It’s such a common thing the majority of you reading this probably understood what “the Explanation” referenced in the headline is without us, well, even explaining. If you want to say no more effectively, though, you have to knock it off.
You’ve likely used (and heard) the No+Explanation format thousands of times in your life. It’s a typical exchange like this:
Friend: Can you help me sort and catalog my Beanie Baby collection to prepare it for professional grading?
You: Sorry I can’t, my car will be in the shop all weekend or else I’d be there in a heartbeat.
Many of us use the format all the time: “No, I can’t, I’m (insert some excuse)”or “I’d love to but I (insert some explanation).”
By all means, if you’re sincere at that moment, and you genuinely wish you could say yes, but an outside force is conspiring against you (like your car really is in the shop and you really would like to be there) then feel free to say so.

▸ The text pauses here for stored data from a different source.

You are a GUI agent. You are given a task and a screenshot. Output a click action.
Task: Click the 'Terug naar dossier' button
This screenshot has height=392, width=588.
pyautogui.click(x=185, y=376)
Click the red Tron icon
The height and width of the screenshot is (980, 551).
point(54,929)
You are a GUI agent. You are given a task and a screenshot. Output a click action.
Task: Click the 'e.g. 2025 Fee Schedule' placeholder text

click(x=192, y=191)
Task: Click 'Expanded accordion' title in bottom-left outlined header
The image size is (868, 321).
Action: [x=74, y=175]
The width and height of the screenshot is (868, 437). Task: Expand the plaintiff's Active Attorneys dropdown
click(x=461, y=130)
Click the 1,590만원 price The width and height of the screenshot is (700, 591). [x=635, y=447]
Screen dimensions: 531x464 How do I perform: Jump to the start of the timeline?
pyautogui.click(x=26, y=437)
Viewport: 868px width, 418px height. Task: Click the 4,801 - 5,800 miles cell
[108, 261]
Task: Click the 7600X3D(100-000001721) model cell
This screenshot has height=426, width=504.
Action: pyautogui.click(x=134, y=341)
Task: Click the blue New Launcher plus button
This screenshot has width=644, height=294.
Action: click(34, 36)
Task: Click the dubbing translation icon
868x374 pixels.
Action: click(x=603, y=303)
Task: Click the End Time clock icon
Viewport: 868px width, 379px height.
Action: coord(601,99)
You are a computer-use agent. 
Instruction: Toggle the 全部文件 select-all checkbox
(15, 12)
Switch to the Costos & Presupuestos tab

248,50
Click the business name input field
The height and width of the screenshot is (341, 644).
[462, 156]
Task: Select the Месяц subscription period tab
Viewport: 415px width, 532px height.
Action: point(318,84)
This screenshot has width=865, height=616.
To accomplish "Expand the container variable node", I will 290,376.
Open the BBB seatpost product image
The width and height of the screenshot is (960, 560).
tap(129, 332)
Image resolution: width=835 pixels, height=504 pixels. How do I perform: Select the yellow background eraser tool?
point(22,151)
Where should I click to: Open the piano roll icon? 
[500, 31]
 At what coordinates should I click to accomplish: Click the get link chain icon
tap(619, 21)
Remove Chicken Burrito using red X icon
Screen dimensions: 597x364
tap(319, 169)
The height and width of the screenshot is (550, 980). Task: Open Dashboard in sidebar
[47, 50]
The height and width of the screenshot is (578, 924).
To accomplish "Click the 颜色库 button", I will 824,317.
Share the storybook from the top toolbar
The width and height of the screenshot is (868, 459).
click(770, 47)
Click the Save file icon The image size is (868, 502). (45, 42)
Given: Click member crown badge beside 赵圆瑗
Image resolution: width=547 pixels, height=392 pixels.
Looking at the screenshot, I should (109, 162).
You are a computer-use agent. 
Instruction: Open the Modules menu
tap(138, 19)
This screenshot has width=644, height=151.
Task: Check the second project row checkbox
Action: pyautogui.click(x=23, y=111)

On the other hand, most of the time when we say no we don’t actually want to do the thing and the explanation part is just a result of guilt over saying no and a bid to soften the negative response. The reality, though, is that it only opens you up to hassles because the message isn’t “No.” It’s now become “I would, but (insert reason why I can’t).”
If the excuse you give is something the person can fix (like you can drive their car while yours is in the shop), then you’ve just left yourself open to your no response getting poked and prodded at. Rather than awkwardly having to say no again and try to set a new boundary, you could have saved yourself the hassle by just sticking with a firm no from the start. Now it becomes a more airtight and firm answer like:
Friend: Can you help me sort and catalog my Beanie Baby collection to prepare it for professional grading?
You: No, but good luck with the process—I hope you get top dollar for Valentino.
In the second round of Beanie Baby negotiation, there is no negotiation. You said no, and it isn’t situational; it’s a firm no because you don’t want to do it. It’s direct, it’s useful, and it’s final.